In the world of cryptocurrencies, the market is driven not only by logic or solid fundamentals but also by emotions, expectations, and, above all, manipulation. Every four years, the crypto market cycle follows a repetitive pattern, partly driven by Bitcoin's halving, which creates scarcity, but also by a series of strategies designed to keep small investors in constant uncertainty.

First, let's look at the cryptocurrencies that are presented as "winners" in green charts. These, although unknown to most, capture attention by giving a sense of stability or growth. However, this narrative is frequently designed to redirect investors from losing coins to new projects that seem more attractive. Here comes the role of "FOMO" (fear of missing out): investors, upon seeing green numbers, jump from one coin to another without stopping to analyze, making them easily manipulable pieces on this large financial chessboard.

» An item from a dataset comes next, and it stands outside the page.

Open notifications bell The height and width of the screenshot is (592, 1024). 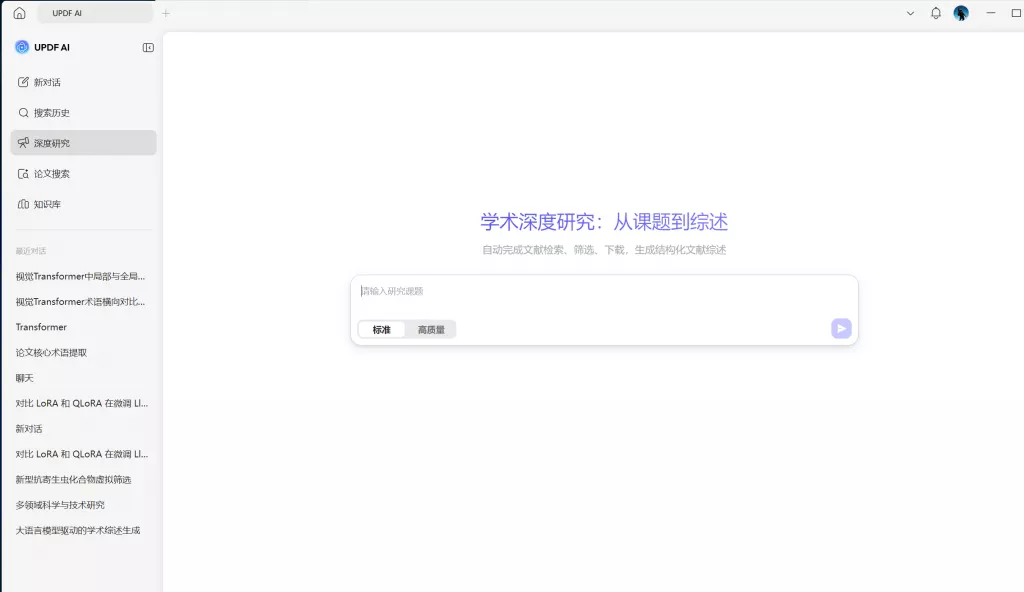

The constant movement of capital between cryptocurrencies is not casual. It is the result of a market that, like energy, is not destroyed but transformed. The losses of many translate into gains for a few, creating a kind of "financial entropy." This concept reflects how money flows chaotically, leaving the most vulnerable at a disadvantage while the "whales" and issuers manipulate prices to maximize their profits.

Throughout these cycles, we have seen time and again how emotions take control: panic sells, enthusiasm buys. And it is here that large investors and issuers gain their advantage. Every four years, the market reinvents itself, but its essence remains: a game of constant movement, where knowledge and patience are the most valuable weapons.